While two-thirds of the business is recruitment, the other part deals with learning and development. The assessments span a slew of industries. So how do they go about finding the right fit for the company? “The first question we ask is — what does the company want? What kind of person is the company attempting to recruit? What’s the job description? What competencies are they looking for? What kind of benchmarks do they have in mind for the competencies they finalised?
“After understanding the job role at great depth, we split the competencies across different skill buckets — cognitive (which is ability and aptitude), behavioural, personality-led or domain-led. Within other sectors, such as technology, aviation or agriculture, we find out what skills are required from a technical standpoint, to do that job. Then we create an assessment,” explains the co-founder. They have a test link which is generated and sent to the client. They also have a strong analytical engine that throws up deep insights, starting from top-level recommendations to delving into strengths across competencies to find the best match. The tests, depending on role, seniority and context, can be as short as eight minutes or as long as three hours.
Today, HR departments of companies have warmed up to using technology, though a lot of companies still haven’t adopted it. “According to my estimate, there are around 20,000 large companies in India. Of them, only roughly 5,000 would be using technology in a significant way. So there are 15,000 companies that can be approached. This presents a very large opportunity for a company like us,” says Ketan.

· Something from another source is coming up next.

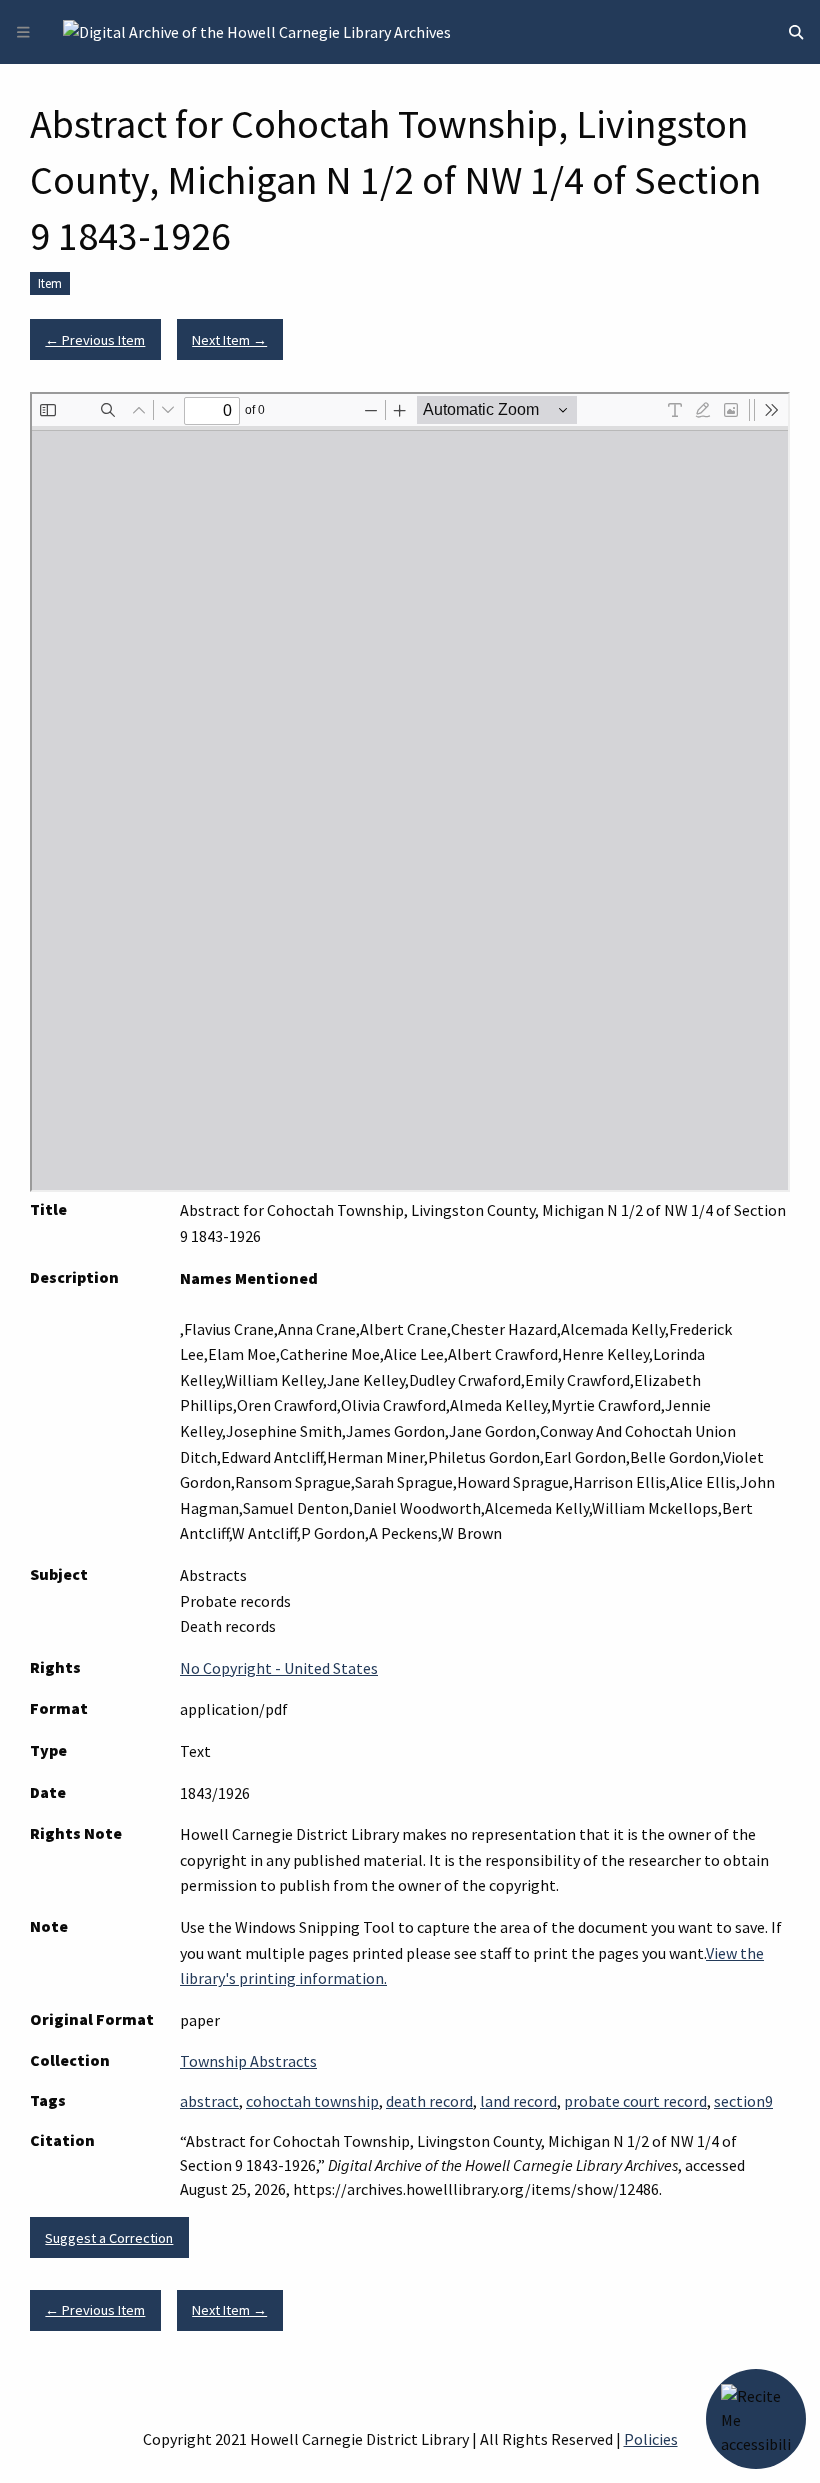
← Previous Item (95, 340)
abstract (209, 2101)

While for the corporates, 80-85 per cent of the assessment is done online, there are other areas where a trained assessor is physically present. “We are now working with the Ministry of Skill Development and Entrepreneurship on a programme led by the National Skill Development Corporation. And we are working across 28 different sectors. In the agriculture sector, for example, if someone wants to hire a tractor driver, we have a practical component for a tractor driver assessment. And for a tailor, we have sewing machine assessment. For each of these, we have an actual person undertaking a practical test, an assessor whom we certify.”
Mettl was initially self-funded and started with a capital of ₹8 lakh. After three rounds of capital infusion — from friends and family, seed funding and Series A funding — the company turned profitable in FY 2015-16. Which means now, the business is self-sustaining. “Would we get funding if we go to the market? Absolutely, because there’s a large market that’s waiting to be tapped. But there is a conscious choice not to take money because we don’t need it.”
Today, around 90 per cent of its business value comes from India. However, they aren’t restricted by boundaries, as they export assessments to 80 countries across the world. Of the 80, they have partners in 31 countries, where they sell the product. “So there are partners in Egypt, South Africa, Peru, Indonesia, Germany, Italy, Japan, South Korea — there are dedicated partners in these countries selling Mettl assessments.”
The company was also a part of top 20 start-ups at India Emerging 20. What’s next for them? “We feel we’re just getting started in a lot of ways. We have covered a few hurdles in terms of the business being sustainable. But the next step for us is to be the best in the world. We’re already No. 1 in a few areas we work in, but to be the absolute best in terms of revenue, volume and assessment, international expansion is a priority.”